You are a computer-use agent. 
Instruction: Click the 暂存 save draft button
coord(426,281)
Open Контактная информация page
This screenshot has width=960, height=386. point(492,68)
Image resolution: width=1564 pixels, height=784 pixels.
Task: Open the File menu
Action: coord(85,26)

..............................

Return, word for word, each line from the one that contains "Instruction: Click the 暂存 save draft button" through the end of the listing above.

_WRITTEN RESPONSE:_
Instruction: Click the 暂存 save draft button
coord(426,281)
Open Контактная информация page
This screenshot has width=960, height=386. point(492,68)
Image resolution: width=1564 pixels, height=784 pixels.
Task: Open the File menu
Action: coord(85,26)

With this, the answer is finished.